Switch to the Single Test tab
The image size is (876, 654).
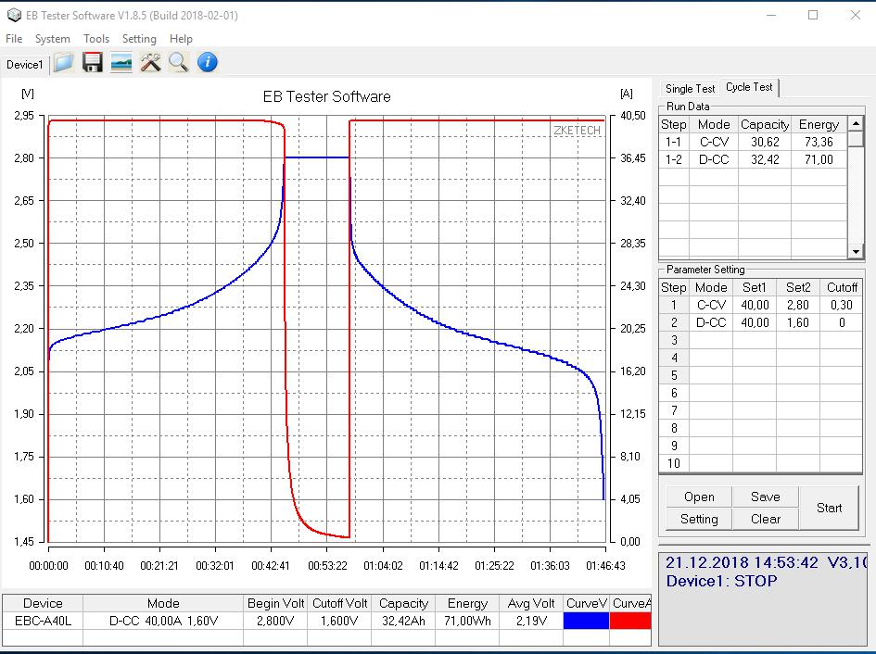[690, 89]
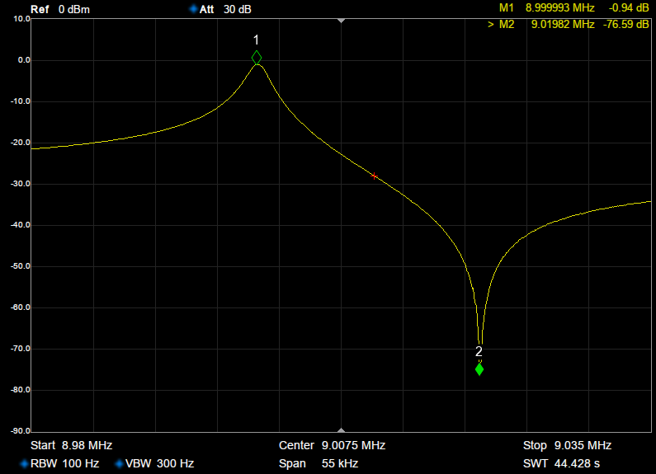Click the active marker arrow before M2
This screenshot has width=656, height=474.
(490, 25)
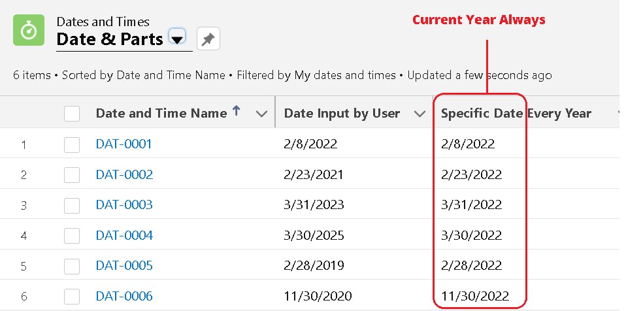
┄┄┄┄┄┄┄┄┄┄┄┄┄┄┄┄┄┄┄┄
* **Instructions for the task**
Output all the entries above verbatim, please. No images.

* **Solution to this problem**
Switch to the Single Test tab
The image size is (876, 654).
[690, 89]
Click the active marker arrow before M2
This screenshot has width=656, height=474.
(490, 25)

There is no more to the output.